## MATERIAL SHOWN

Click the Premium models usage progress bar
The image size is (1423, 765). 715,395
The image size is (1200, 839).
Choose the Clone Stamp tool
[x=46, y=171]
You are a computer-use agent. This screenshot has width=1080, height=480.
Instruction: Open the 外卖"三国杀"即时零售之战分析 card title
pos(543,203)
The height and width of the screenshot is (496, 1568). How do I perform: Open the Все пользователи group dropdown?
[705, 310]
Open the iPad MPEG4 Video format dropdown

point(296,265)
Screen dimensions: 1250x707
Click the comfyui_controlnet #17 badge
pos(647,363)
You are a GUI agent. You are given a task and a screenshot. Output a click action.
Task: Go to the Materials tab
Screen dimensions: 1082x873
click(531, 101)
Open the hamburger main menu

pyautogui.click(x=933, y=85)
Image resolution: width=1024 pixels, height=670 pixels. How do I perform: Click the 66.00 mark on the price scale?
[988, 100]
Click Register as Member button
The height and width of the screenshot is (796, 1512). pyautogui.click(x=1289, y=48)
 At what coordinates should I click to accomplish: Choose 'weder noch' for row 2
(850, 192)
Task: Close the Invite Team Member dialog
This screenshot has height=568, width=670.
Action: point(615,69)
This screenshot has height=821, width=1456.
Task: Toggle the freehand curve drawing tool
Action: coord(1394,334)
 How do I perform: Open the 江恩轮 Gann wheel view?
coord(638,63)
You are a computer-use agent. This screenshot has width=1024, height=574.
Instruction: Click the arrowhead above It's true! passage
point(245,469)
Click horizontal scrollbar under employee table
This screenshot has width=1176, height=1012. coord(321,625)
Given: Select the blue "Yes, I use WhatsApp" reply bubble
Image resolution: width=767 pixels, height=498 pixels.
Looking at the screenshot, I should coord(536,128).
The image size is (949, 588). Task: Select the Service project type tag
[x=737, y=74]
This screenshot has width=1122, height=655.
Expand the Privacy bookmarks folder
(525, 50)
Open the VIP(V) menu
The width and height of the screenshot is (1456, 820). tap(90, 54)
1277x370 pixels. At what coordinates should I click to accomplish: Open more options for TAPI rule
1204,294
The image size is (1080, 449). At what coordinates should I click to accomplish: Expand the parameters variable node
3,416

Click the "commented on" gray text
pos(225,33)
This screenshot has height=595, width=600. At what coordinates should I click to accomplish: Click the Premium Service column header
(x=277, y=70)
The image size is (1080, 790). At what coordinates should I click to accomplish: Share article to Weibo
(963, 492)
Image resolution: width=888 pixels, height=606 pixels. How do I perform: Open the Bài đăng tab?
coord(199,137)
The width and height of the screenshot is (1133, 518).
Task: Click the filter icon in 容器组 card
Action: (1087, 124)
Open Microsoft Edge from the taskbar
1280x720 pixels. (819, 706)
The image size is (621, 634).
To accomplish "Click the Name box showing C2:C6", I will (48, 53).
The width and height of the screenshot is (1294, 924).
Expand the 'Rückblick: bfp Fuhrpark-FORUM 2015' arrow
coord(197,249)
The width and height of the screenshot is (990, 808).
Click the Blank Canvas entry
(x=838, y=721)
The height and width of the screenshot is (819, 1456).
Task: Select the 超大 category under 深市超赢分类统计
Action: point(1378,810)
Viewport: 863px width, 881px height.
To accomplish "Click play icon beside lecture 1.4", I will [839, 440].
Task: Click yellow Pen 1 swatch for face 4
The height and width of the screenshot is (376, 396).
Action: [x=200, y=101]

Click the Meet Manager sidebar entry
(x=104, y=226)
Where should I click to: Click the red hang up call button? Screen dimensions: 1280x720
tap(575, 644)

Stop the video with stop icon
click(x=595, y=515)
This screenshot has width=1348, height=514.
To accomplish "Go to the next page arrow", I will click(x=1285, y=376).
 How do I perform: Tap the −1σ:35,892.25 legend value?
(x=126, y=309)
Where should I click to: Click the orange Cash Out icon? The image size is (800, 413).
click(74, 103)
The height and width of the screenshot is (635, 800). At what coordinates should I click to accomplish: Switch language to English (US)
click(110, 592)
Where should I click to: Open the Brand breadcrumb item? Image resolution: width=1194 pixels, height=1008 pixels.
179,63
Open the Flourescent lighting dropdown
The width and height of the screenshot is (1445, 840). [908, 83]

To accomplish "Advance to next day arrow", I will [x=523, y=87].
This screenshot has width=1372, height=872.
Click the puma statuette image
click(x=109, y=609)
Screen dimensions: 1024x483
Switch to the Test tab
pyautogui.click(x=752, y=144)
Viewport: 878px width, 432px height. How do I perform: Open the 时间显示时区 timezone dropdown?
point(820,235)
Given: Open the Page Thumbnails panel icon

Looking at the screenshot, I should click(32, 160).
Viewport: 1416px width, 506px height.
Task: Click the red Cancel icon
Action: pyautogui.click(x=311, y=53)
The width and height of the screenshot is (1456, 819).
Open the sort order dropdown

## ASSIGNMENT
Look above for lines with the word "agent" and copy them all.

## RESPONSE TO THIS EXERCISE
You are a computer-use agent. This screenshot has width=1080, height=480.
You are a GUI agent. You are given a task and a screenshot. Output a click action.
You are a computer-use agent. This screenshot has width=1024, height=574.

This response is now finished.